Leave the pictures out, and repeat exactly every line from the one with "Image resolution: width=720" through the end of the data below.

════

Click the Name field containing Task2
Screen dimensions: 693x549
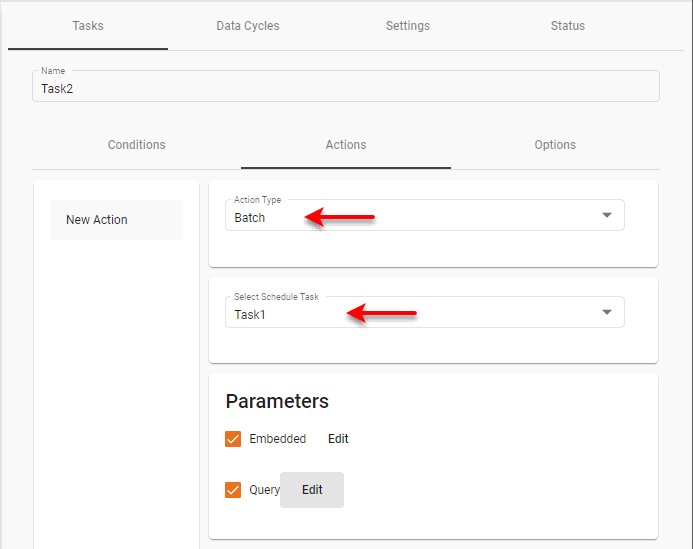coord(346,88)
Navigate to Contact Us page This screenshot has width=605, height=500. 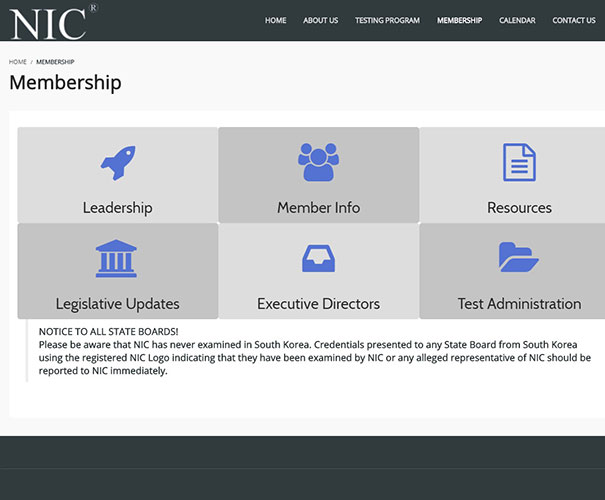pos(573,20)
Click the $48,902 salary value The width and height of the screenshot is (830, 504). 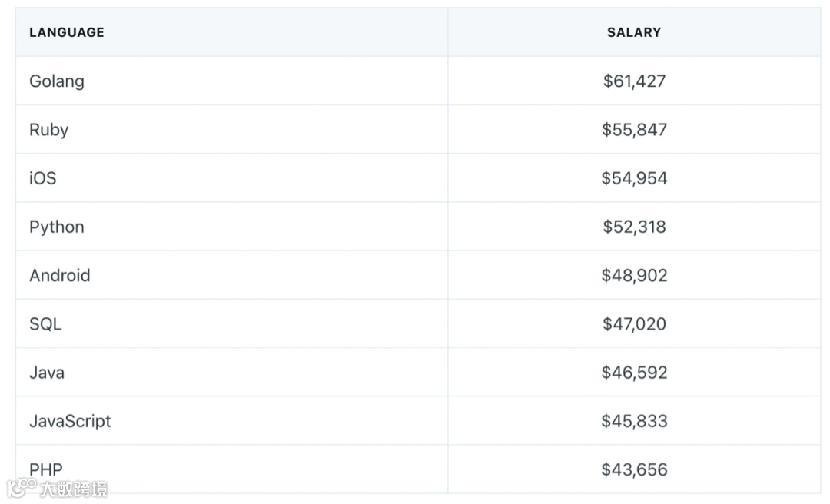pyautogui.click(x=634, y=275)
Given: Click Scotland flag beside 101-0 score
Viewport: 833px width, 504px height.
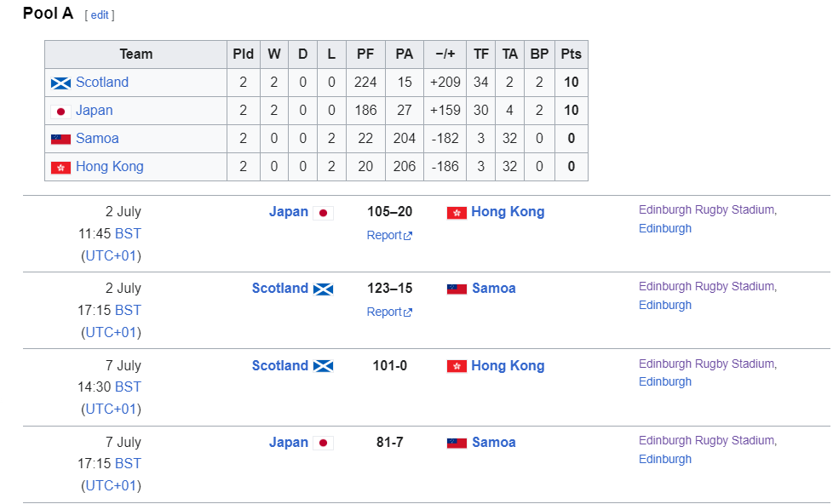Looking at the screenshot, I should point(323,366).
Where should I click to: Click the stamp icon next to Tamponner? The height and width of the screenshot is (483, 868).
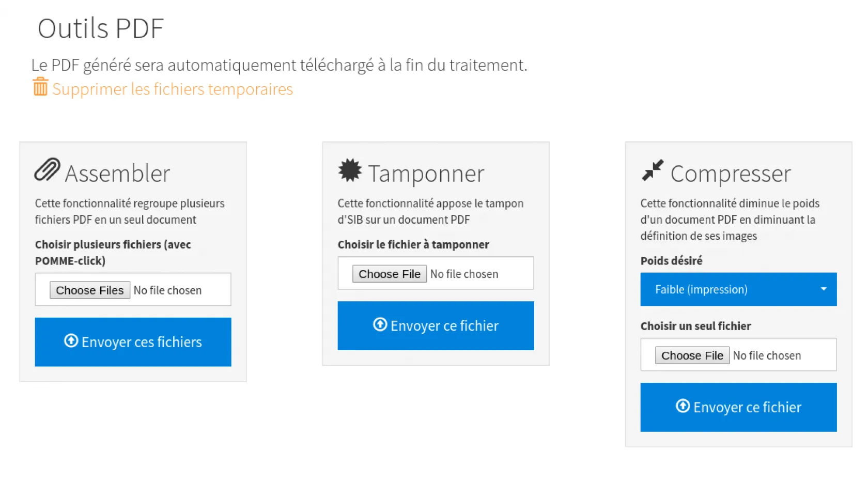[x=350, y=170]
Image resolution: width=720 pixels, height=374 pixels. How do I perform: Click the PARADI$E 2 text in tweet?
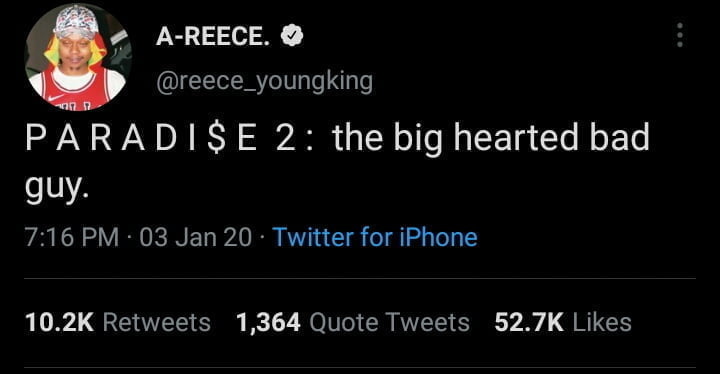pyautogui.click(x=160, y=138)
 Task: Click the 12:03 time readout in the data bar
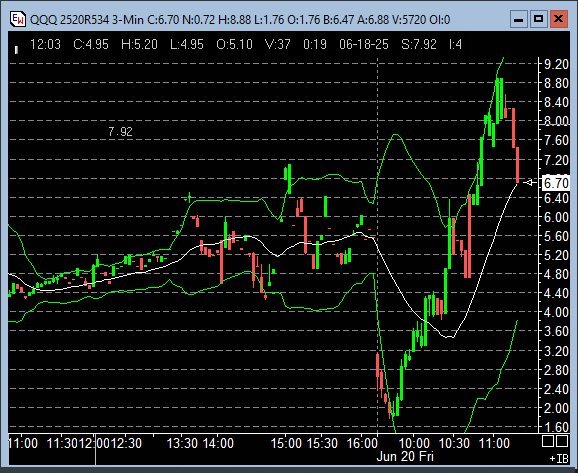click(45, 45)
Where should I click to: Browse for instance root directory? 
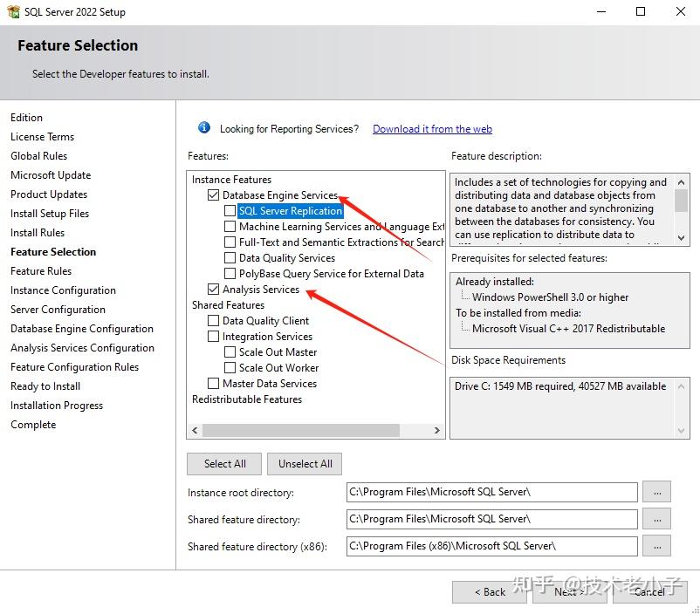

════

## [Answer for the task]
Image resolution: width=720 pixels, height=374 pixels. How do I perform: Click the PARADI$E 2 text in tweet?
pyautogui.click(x=160, y=138)
 Task: Click the 12:03 time readout in the data bar
click(45, 45)
Where should I click to: Browse for instance root directory? 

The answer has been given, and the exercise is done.